Excerpt to read
Another example of AEW highlighting young talent in the main event with the Blonds. Hopefully they take their chance and impress.


----------



## Chan Hung (Dec 28, 2011)

Not may mullets in today's wrestling lol


----------



## Chan Hung (Dec 28, 2011)

Ham and Egger said:


> Joey Janelle is still employed?
> 
> The Varsity Blondes look like a finished product. Sucks they put it together over their YouTube shows. The Bucks gear is dope, not gonna lie.


Yeah he definitely should be let go. He can take Dork Order with him and Marko


----------



## The XL 2 (Sep 13, 2016)

Garrison looks like Lenny Lane


----------



## scshaastin (Feb 24, 2016)

They need the girl so they don’t look like the Spirit Squad I guess


----------



## NamelessJobber (Oct 16, 2020)

Griff and Pillman Jr are not listed on the roster page of AEW's site. Is Pillman Jr still under contract with MLW?


----------



## FrankenTodd (Nov 14, 2013)

I missed most of the show and my “prize” for tuning in now are the Young Fucks......dressed like reject Bee Gees.


Sent from my iPhone using Tapatalk


----------



## WrestleFAQ (May 26, 2020)

Young Bucks vs. Varsity Blonds as the main event? Yikes. I've seen better main events in backyard feds.


----------



## RiverFenix (Dec 10, 2011)

Is Julia Hart her real name? Because if it's gimmicked I wonder if it's from the Adam Sandler movie "The Wedding Singer" where the Drew Barrymore character is named Julia, engaged to Glenn Guglia, ends up with Adam Sandler character "Robbie Hart" in a feel good happy ending.


----------



## 3venflow (Feb 3, 2019)

Young Bucks are up there with Reigns, MJF and Jay White as some of the best heels in the biz right now. Absolutely detestable, gonna be a huge pop when they lose.


----------



## SAMCRO (Jul 10, 2006)

Shock Street said:


> When the hell did the Varsity Blondes get a cheerleader? I wish they didnt expect me to watch the youtube shows


Yeah they do shit on their youtube shows and expect everyone watching Dynamite to know what happened on there so they don't bother explaining it.


----------



## NamelessJobber (Oct 16, 2020)

Ham and Egger said:


> Joey Janelle is still employed?
> 
> The Varsity Blondes look like a finished product. Sucks they put it together over their YouTube shows. The Bucks gear is dope, not gonna lie.


 Yes he is. Do you remember Mel? She is still listed as a member of their roster too. 








AEW | All Elite Wrestling Roster | Official Website


Disover the entire All Elite Wrestling (AEW) roster and win-loss records for all Men, Women, and Tag Team divisions.




www.allelitewrestling.com


----------



## Randy Lahey (Apr 14, 2014)

(Extracted data entries)
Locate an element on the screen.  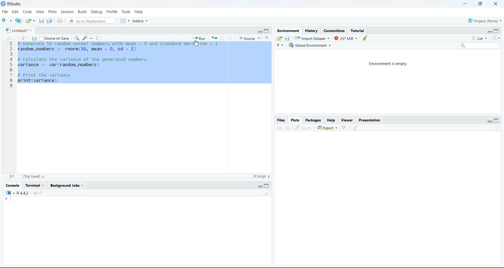
Addins is located at coordinates (140, 21).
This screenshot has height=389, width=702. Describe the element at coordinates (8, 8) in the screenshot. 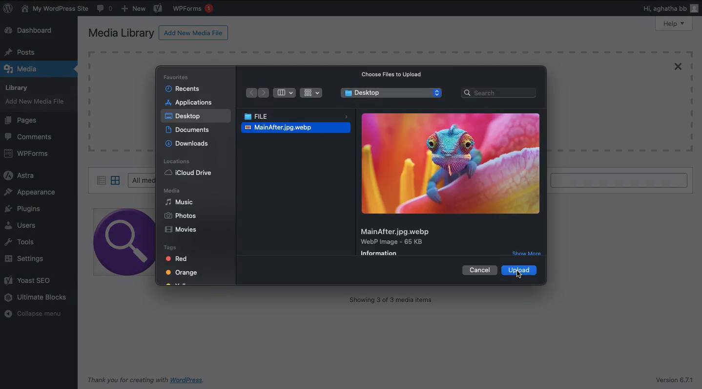

I see `WordPress logo` at that location.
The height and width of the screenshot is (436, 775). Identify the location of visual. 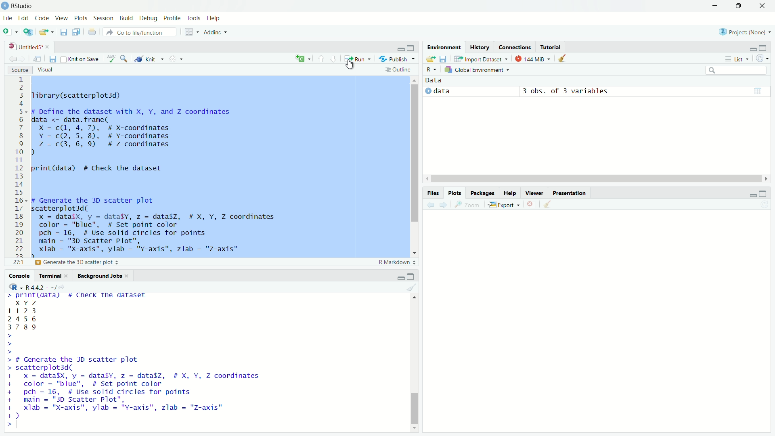
(46, 70).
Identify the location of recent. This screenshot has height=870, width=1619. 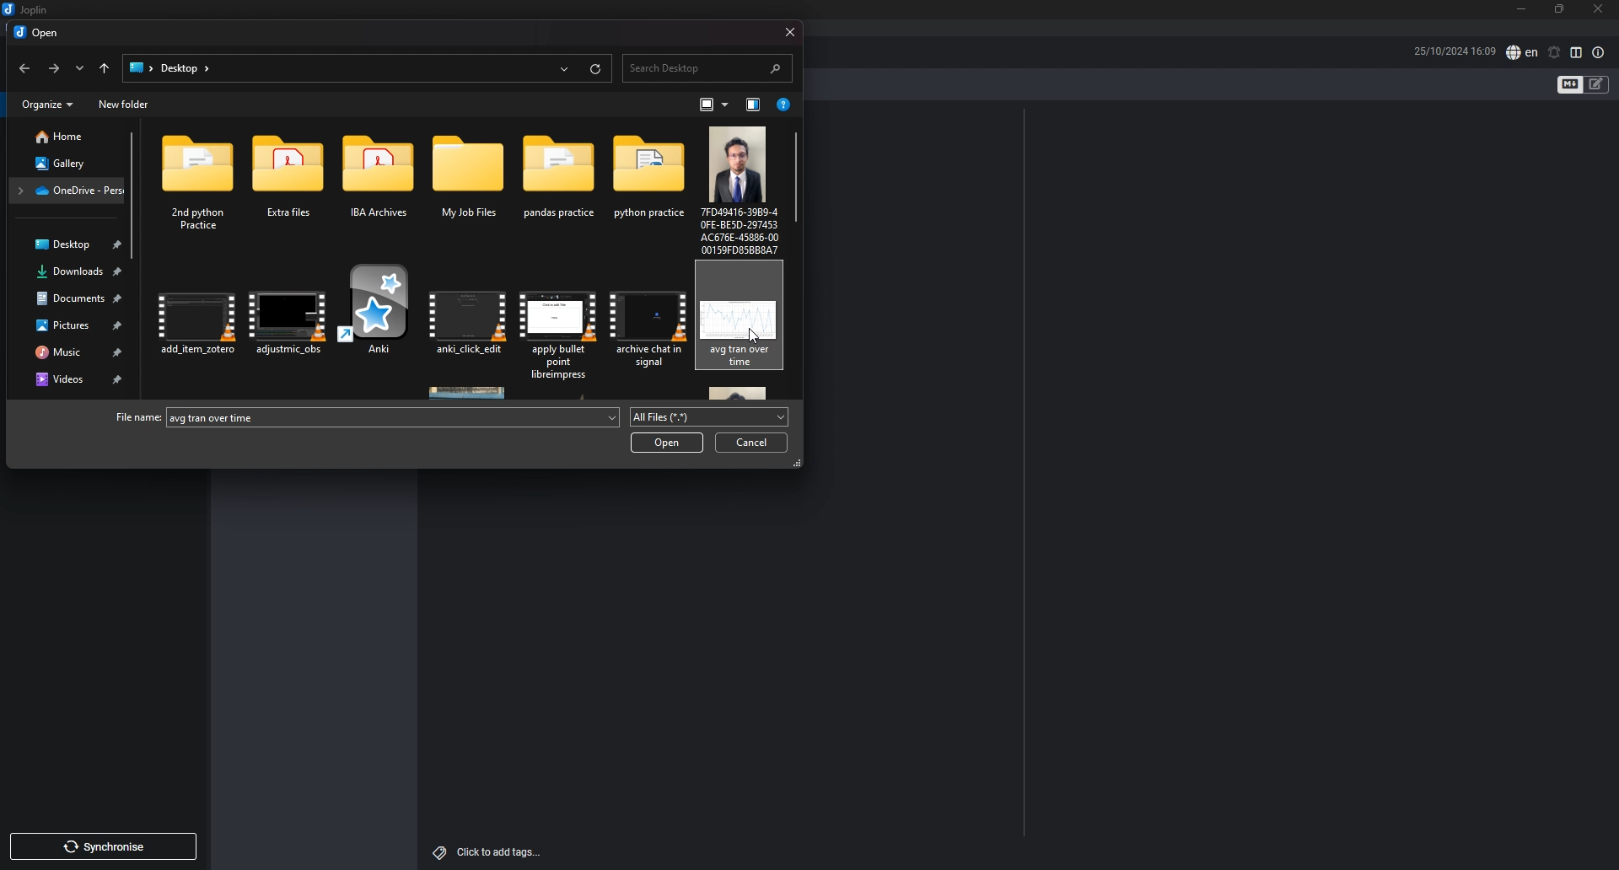
(76, 69).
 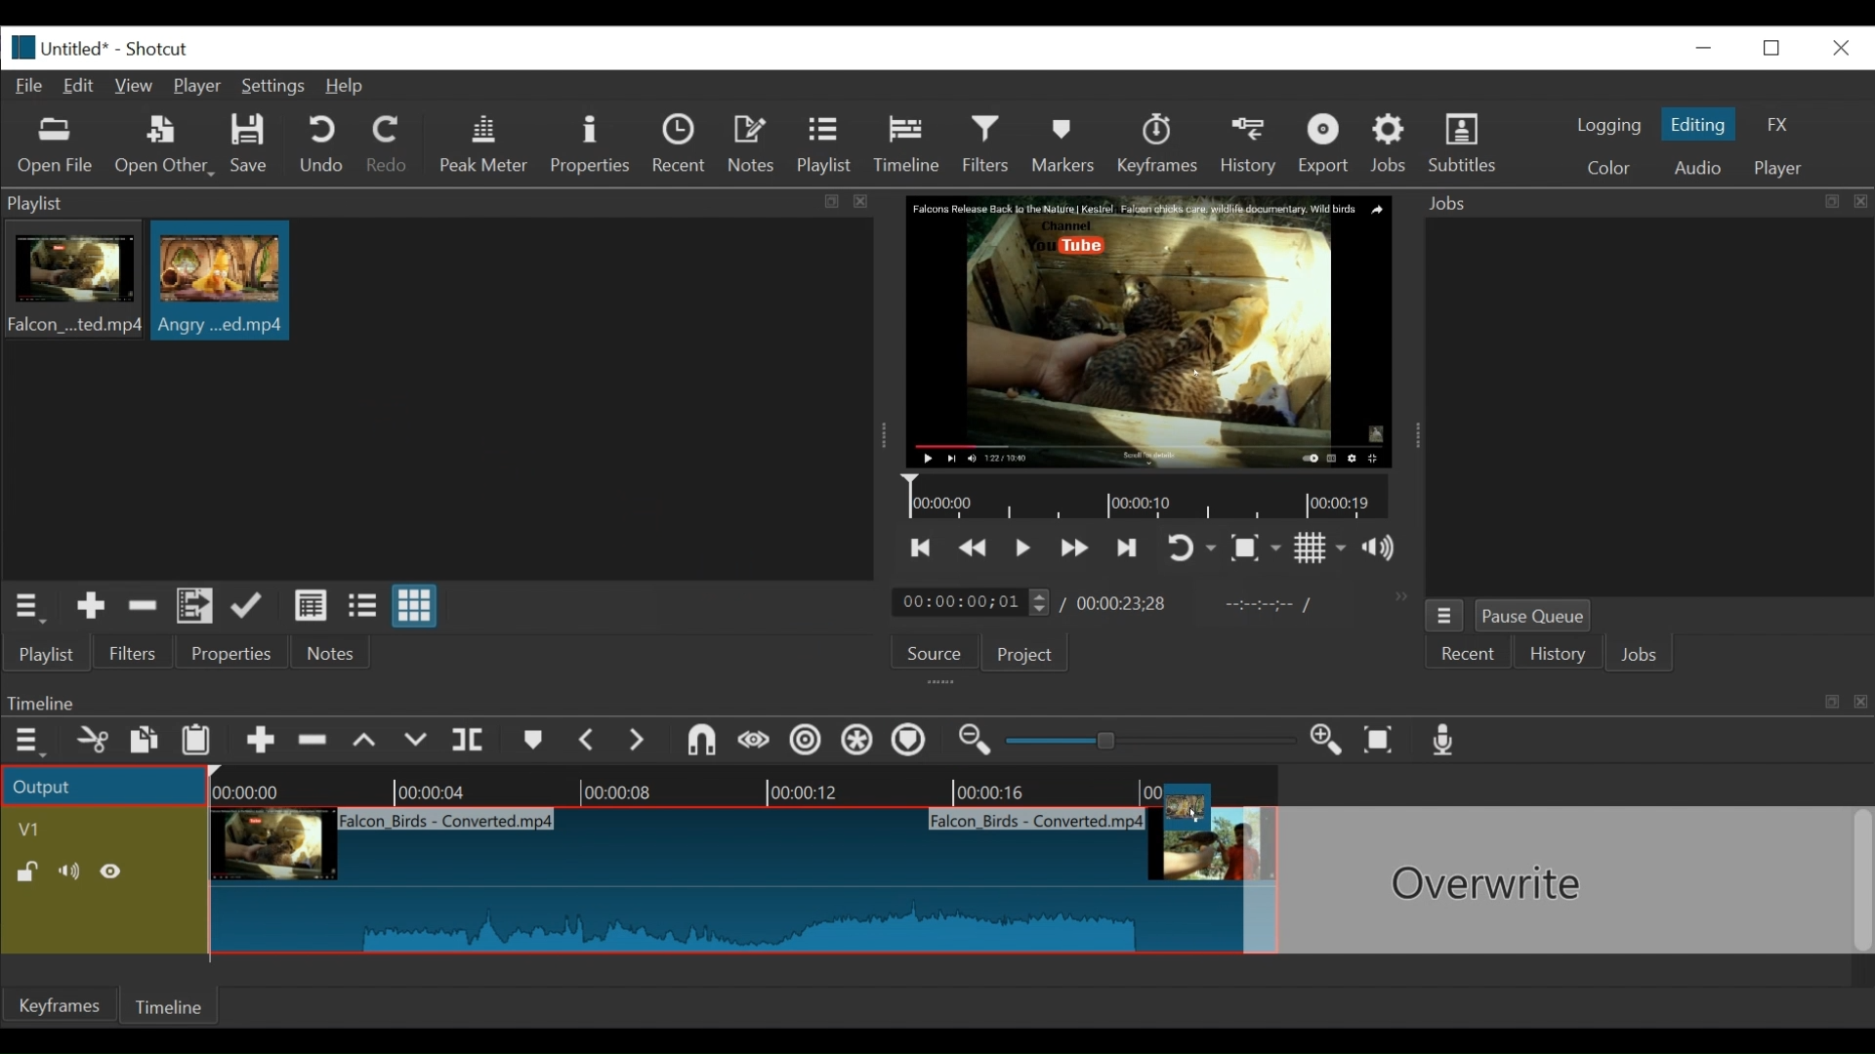 I want to click on properties, so click(x=233, y=654).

Task to complete
Pick up the wrestling forum thread at the point where it stops and write what comes next. The rows have no connection to the wrestling forum thread.

Expected output
scshaastin said:


> They need the girl so they don’t look like the Spirit Squad I guess


They kind of remind me of The Body Donnas with Sunny. I don't know if Julia Hart can talk, but give her the mic and she could be the biggest star out of the group. I still think Pillman Jr should do a version of his dad's gimmick, especially with how popular Dark Side of the Ring was.


----------



## ET_Paul (Jul 2, 2018)

Griff Garrison is just boring to me... Idk, maybe he needs new ring gear, a new gimmick, or a heel turn, but he's just... blah to me.

Pillman hasn't found his groove, but at least he has a backstory that's interesting with being a 2nd generation star and all.


----------



## SAMCRO (Jul 10, 2006)

Are they gonna try and book Pillman jr the same way his dad was? Ya know start him in a team called something The Blondes, then have them split up and Pillman jr goes all loose cannon?


----------



## somerandomfan (Dec 13, 2013)

Prayer Police said:


> Who is this Alexis Bliss?


Like early NXT Alexa?


----------



## ET_Paul (Jul 2, 2018)

3venflow said:


> Young Bucks are up there with Reigns, MJF and Jay White as some of the best heels in the biz right now. Absolutely detestable, gonna be a huge pop when they lose.


Idk kind of feels like they're bordering go away heat.


----------



## Randy Lahey (Apr 14, 2014)

"Never trust a Hart'.....Callis "That's what we say in Canada" lol...i love don callis


----------



## Chan Hung (Dec 28, 2011)

That ref is fucking horrible


----------



## 3venflow (Feb 3, 2019)

Wow, another submission finish. I'm loving that trend.


----------



## scshaastin (Feb 24, 2016)

How can those dastardly Bucks treat Alexas stunt double that way


----------



## qntntgood (Mar 12, 2010)

Ham and Egger said:


> Joey Janelle is still employed?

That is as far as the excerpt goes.